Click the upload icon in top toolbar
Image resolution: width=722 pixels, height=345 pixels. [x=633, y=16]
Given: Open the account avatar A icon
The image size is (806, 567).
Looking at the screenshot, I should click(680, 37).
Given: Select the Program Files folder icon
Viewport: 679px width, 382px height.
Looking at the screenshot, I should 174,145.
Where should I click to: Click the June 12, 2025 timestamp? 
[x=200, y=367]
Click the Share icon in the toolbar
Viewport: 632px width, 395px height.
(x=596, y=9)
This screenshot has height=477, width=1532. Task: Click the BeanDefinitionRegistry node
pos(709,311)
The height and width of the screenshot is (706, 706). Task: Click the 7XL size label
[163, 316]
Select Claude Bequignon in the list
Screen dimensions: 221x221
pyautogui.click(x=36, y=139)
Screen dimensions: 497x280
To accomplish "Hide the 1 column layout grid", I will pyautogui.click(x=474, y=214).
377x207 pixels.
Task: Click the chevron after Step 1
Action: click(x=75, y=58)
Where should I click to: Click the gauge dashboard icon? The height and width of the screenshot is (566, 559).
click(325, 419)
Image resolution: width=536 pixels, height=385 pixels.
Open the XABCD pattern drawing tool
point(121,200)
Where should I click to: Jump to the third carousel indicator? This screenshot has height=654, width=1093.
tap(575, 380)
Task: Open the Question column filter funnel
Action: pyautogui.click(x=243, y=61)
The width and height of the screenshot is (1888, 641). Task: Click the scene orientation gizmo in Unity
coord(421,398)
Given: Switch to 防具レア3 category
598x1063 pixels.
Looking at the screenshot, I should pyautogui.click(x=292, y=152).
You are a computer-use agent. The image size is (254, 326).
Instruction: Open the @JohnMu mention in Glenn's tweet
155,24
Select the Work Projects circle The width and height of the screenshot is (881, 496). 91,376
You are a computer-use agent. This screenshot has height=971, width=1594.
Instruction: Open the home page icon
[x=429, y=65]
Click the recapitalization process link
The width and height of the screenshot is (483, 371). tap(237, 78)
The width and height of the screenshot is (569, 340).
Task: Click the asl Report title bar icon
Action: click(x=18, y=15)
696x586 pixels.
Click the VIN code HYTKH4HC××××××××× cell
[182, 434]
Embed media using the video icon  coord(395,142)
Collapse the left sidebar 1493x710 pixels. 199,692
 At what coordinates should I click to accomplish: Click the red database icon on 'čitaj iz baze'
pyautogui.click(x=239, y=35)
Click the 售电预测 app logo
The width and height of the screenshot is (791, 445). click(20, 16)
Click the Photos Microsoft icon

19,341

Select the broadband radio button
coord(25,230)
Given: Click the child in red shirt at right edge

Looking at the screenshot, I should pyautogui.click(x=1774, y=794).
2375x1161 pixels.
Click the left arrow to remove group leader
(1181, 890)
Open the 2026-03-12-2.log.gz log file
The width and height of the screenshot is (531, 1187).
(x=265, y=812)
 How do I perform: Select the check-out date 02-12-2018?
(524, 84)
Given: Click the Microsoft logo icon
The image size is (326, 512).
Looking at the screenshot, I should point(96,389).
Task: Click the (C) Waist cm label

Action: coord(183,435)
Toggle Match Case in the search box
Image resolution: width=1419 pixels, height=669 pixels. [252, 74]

- _WHAT YOU SHOULD DO_:
Reproduce the material above with "sidebar" swapped for "panel", keeping every other line unchanged.

- _PROBLEM SOLUTION_:
Click the upload icon in top toolbar
Image resolution: width=722 pixels, height=345 pixels. [x=633, y=16]
Given: Open the account avatar A icon
The image size is (806, 567).
Looking at the screenshot, I should click(680, 37).
Given: Select the Program Files folder icon
Viewport: 679px width, 382px height.
Looking at the screenshot, I should 174,145.
Where should I click to: Click the June 12, 2025 timestamp? 
[x=200, y=367]
Click the Share icon in the toolbar
Viewport: 632px width, 395px height.
(x=596, y=9)
This screenshot has height=477, width=1532. Task: Click the BeanDefinitionRegistry node
pos(709,311)
The height and width of the screenshot is (706, 706). Task: Click the 7XL size label
[163, 316]
Select Claude Bequignon in the list
Screen dimensions: 221x221
pyautogui.click(x=36, y=139)
Screen dimensions: 497x280
To accomplish "Hide the 1 column layout grid", I will pyautogui.click(x=474, y=214).
377x207 pixels.
Task: Click the chevron after Step 1
Action: click(x=75, y=58)
Where should I click to: Click the gauge dashboard icon? The height and width of the screenshot is (566, 559).
click(325, 419)
Image resolution: width=536 pixels, height=385 pixels.
Open the XABCD pattern drawing tool
point(121,200)
Where should I click to: Jump to the third carousel indicator? This screenshot has height=654, width=1093.
tap(575, 380)
Task: Open the Question column filter funnel
Action: pyautogui.click(x=243, y=61)
The width and height of the screenshot is (1888, 641). Task: Click the scene orientation gizmo in Unity
coord(421,398)
Given: Switch to 防具レア3 category
598x1063 pixels.
Looking at the screenshot, I should pyautogui.click(x=292, y=152).
You are a computer-use agent. The image size is (254, 326).
Instruction: Open the @JohnMu mention in Glenn's tweet
155,24
Select the Work Projects circle The width and height of the screenshot is (881, 496). 91,376
You are a computer-use agent. This screenshot has height=971, width=1594.
Instruction: Open the home page icon
[x=429, y=65]
Click the recapitalization process link
The width and height of the screenshot is (483, 371). tap(237, 78)
The width and height of the screenshot is (569, 340).
Task: Click the asl Report title bar icon
Action: click(x=18, y=15)
696x586 pixels.
Click the VIN code HYTKH4HC××××××××× cell
[182, 434]
Embed media using the video icon  coord(395,142)
Collapse the left panel 1493x710 pixels. 199,692
 At what coordinates should I click to accomplish: Click the red database icon on 'čitaj iz baze'
pyautogui.click(x=239, y=35)
Click the 售电预测 app logo
The width and height of the screenshot is (791, 445). click(20, 16)
Click the Photos Microsoft icon

19,341

Select the broadband radio button
coord(25,230)
Given: Click the child in red shirt at right edge

Looking at the screenshot, I should pyautogui.click(x=1774, y=794).
2375x1161 pixels.
Click the left arrow to remove group leader
(1181, 890)
Open the 2026-03-12-2.log.gz log file
The width and height of the screenshot is (531, 1187).
(x=265, y=812)
 How do I perform: Select the check-out date 02-12-2018?
(524, 84)
Given: Click the Microsoft logo icon
The image size is (326, 512).
Looking at the screenshot, I should point(96,389).
Task: Click the (C) Waist cm label

Action: coord(183,435)
Toggle Match Case in the search box
Image resolution: width=1419 pixels, height=669 pixels. [252, 74]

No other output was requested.